Extrait:
+++

En termes simples, « zéro net » signifie que les émissions totales de gaz à effet de serre (GES) d'une organisation sont égales ou inférieures à la quantité de GES que cette organisation retire de l'atmosphère. Selon la définition de la Science Based Targets Initiative (SBTi), une entreprise atteint le « zéro net » (zéro émission nette) si les activités de sa chaîne de valeur n'ont aucun impact net sur le climat et sont compatibles avec un réchauffement global limité à 1,5 degré.
Quelles émissions sont prises en compte ?
Les émissions de GES sont classées en trois catégories ou « portées ». Pour atteindre le « zéro net », une entreprise doit considérer son impact dans ces trois types d’émissions :
- Portée 1 : émissions directes. Par exemple via l’utilisation de combustible pour la production ou faire circuler ses véhicules.
- Portée 2 : émissions indirectes associées à l'énergie consommée. Par exemple pour chauffer ses bâtiments.
- Portée 3 : émissions en amont et en aval des chaînes de valeur et d'approvisionnement. C’est souvent le domaine le plus vaste et le plus difficile à mesurer. Car il comprend les émissions liées aux biens et services achetés et vendus. Pour les institutions financières, cela inclut les prêts et investissements.

+++

Contenu des données:

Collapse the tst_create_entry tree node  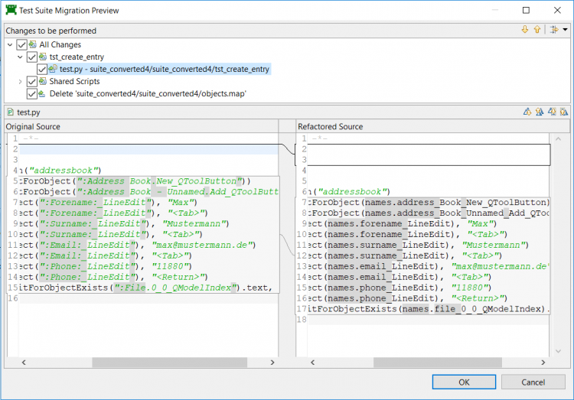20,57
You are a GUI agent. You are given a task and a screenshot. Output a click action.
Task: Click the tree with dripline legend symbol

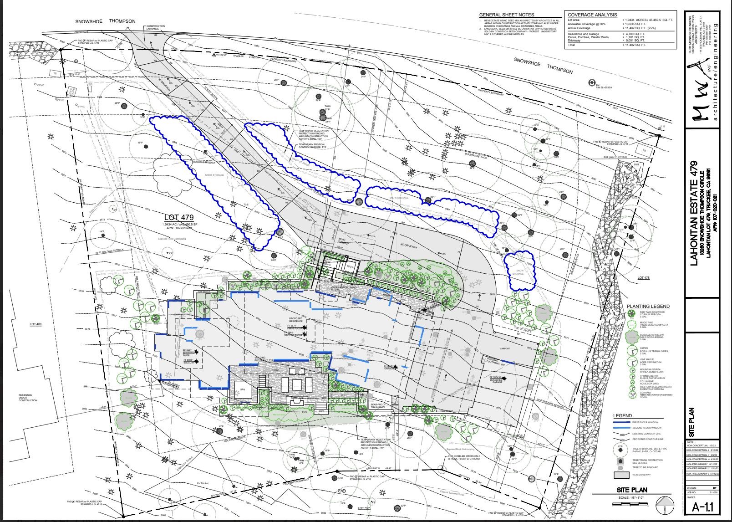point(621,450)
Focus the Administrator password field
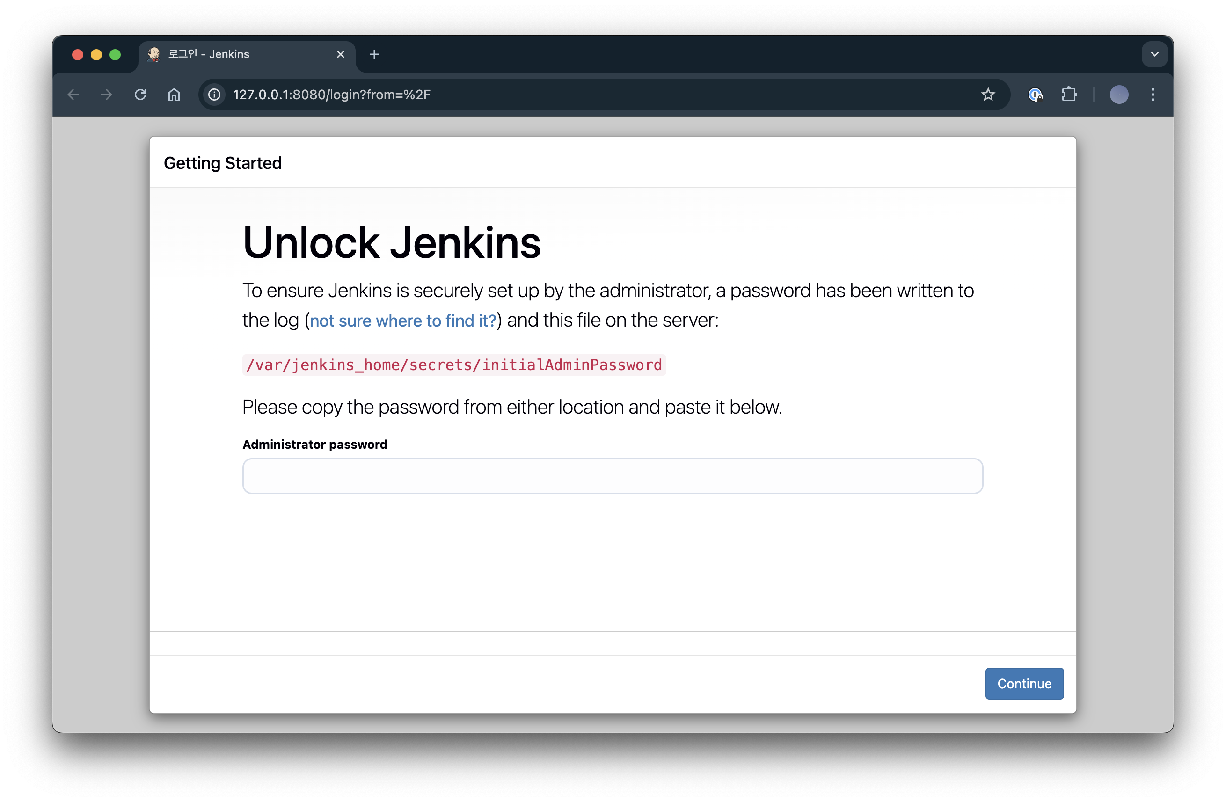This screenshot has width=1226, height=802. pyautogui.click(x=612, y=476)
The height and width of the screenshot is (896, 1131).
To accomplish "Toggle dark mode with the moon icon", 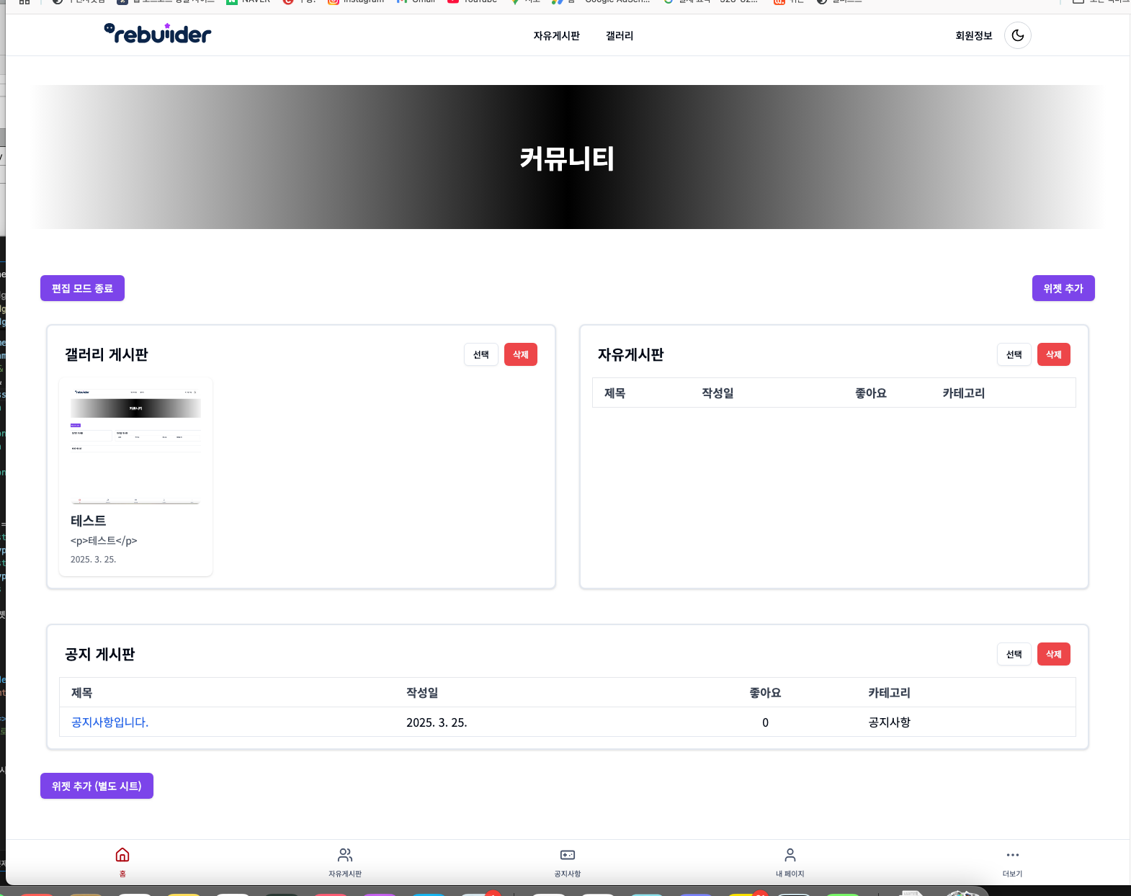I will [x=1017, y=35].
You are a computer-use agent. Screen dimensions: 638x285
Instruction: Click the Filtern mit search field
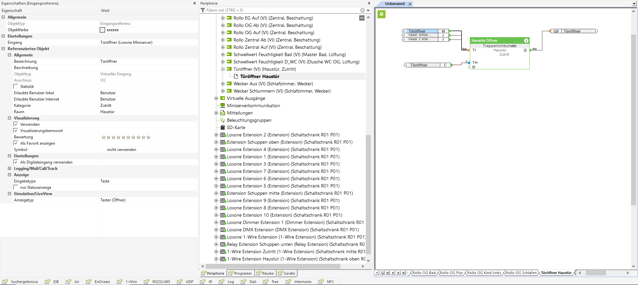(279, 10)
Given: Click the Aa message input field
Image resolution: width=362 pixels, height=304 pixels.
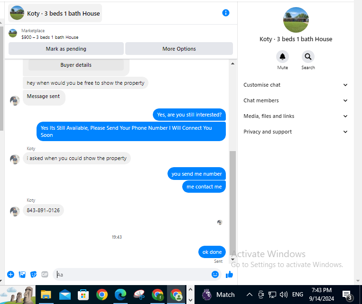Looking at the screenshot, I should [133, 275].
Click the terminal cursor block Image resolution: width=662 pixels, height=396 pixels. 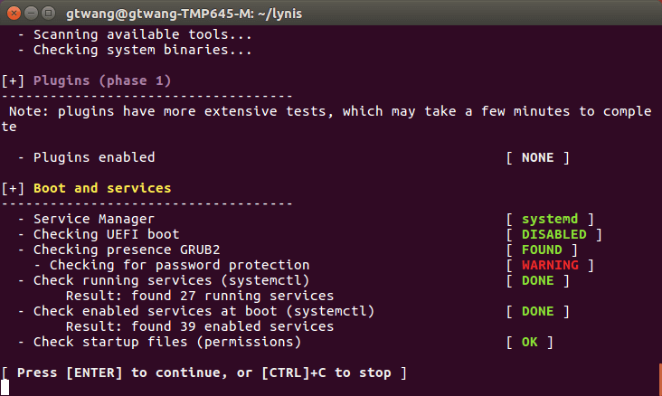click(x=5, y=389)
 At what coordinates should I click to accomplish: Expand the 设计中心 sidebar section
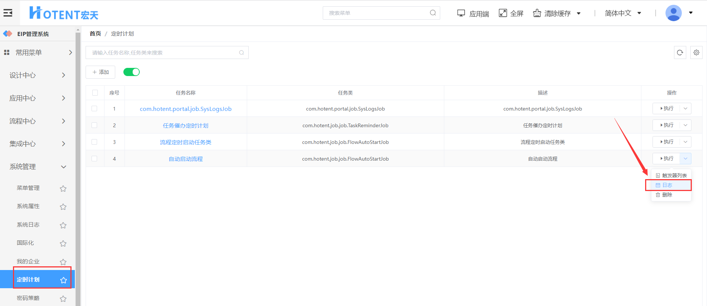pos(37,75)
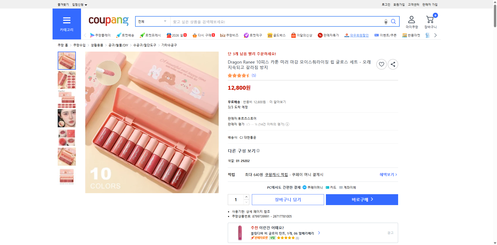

+++

Petit exercice A: D'après l'extrait, à combien de degrés le réchauffement global doit-il être limité pour qu'une entreprise atteigne le « zéro net » selon la SBTi ?
Petit exercice B: Reprenez le passage de l'extrait qui commence à « Quelles émissions sont » et se termine à « circuler ses véhicules. », en substituant « carburant » à « combustible ».

Réponse attendue A: À 1,5 degré.

Réponse attendue B:
Quelles émissions sont prises en compte ?
Les émissions de GES sont classées en trois catégories ou « portées ». Pour atteindre le « zéro net », une entreprise doit considérer son impact dans ces trois types d’émissions :
- Portée 1 : émissions directes. Par exemple via l’utilisation de carburant pour la production ou faire circuler ses véhicules.